Give the listing again word for word. Leave every image out.

━━━━

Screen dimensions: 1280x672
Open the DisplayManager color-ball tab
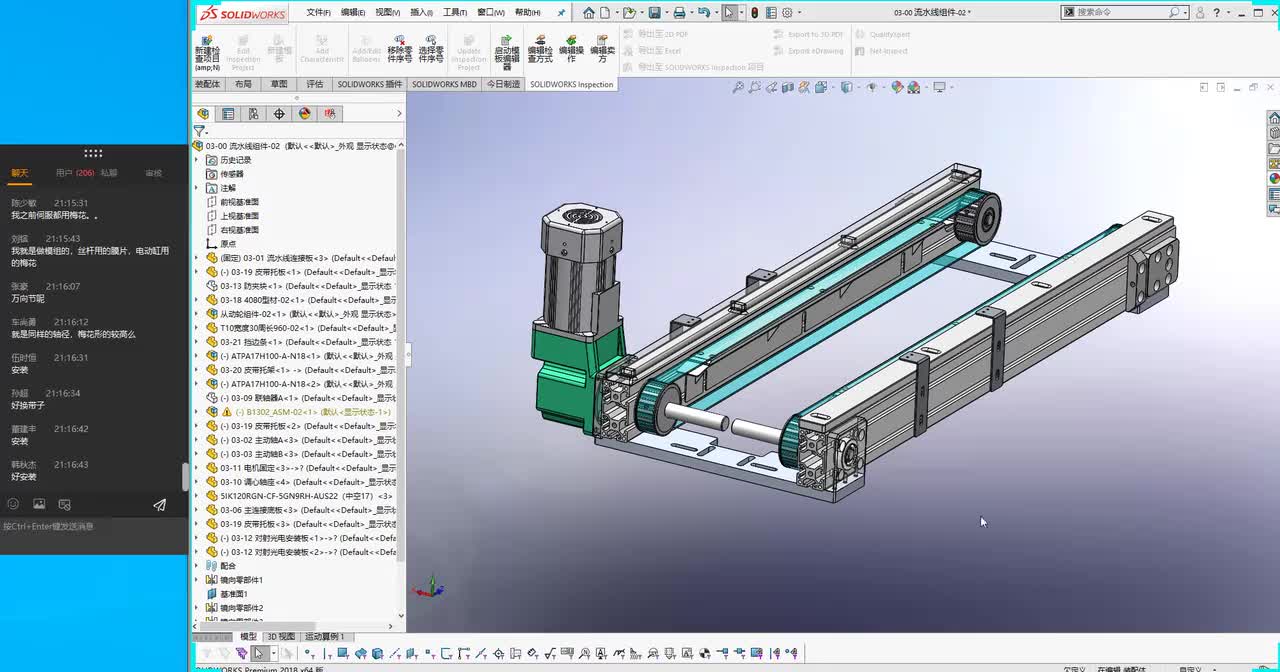[x=305, y=114]
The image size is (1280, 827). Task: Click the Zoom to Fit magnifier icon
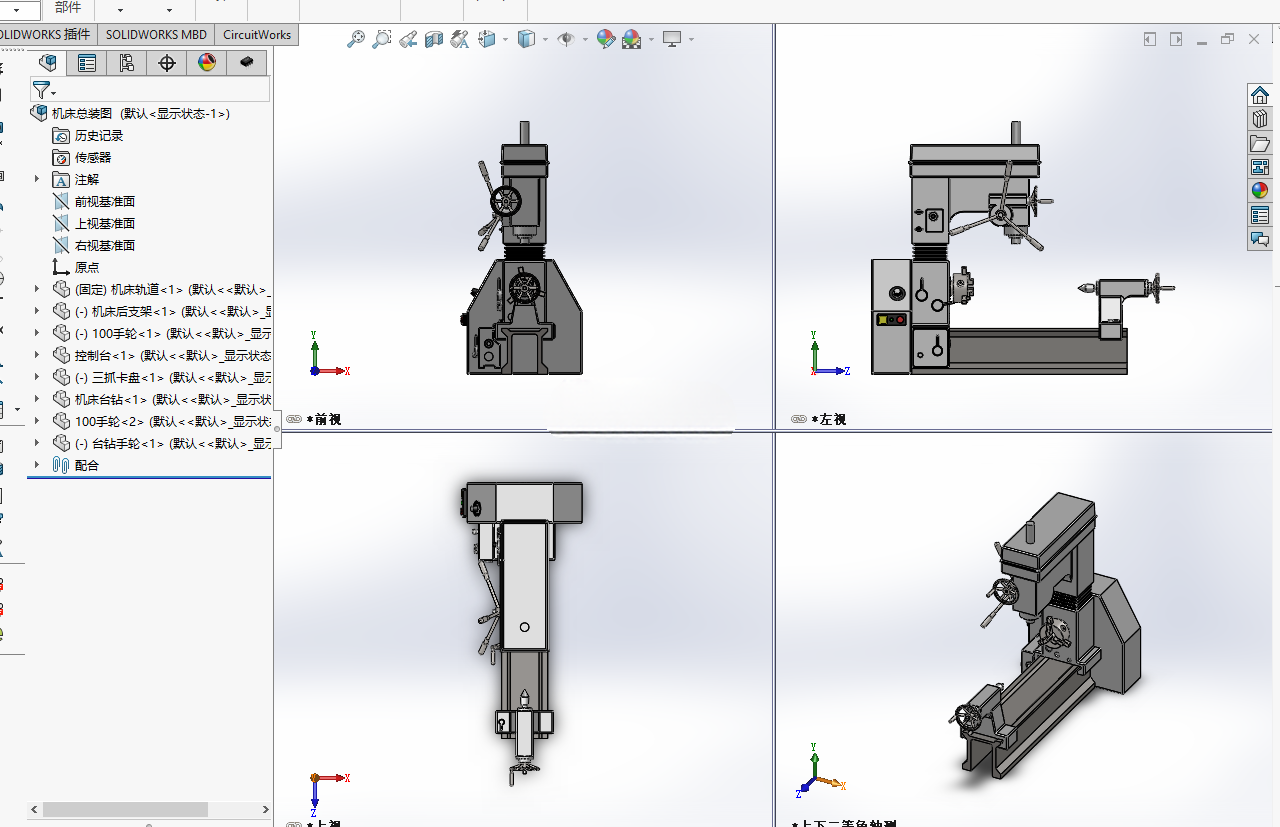click(x=355, y=39)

━━━━

Result of this task:
Screen dimensions: 1280x672
Open the DisplayManager color-ball tab
[x=305, y=114]
The image size is (1280, 827). Task: Click the Zoom to Fit magnifier icon
click(x=355, y=39)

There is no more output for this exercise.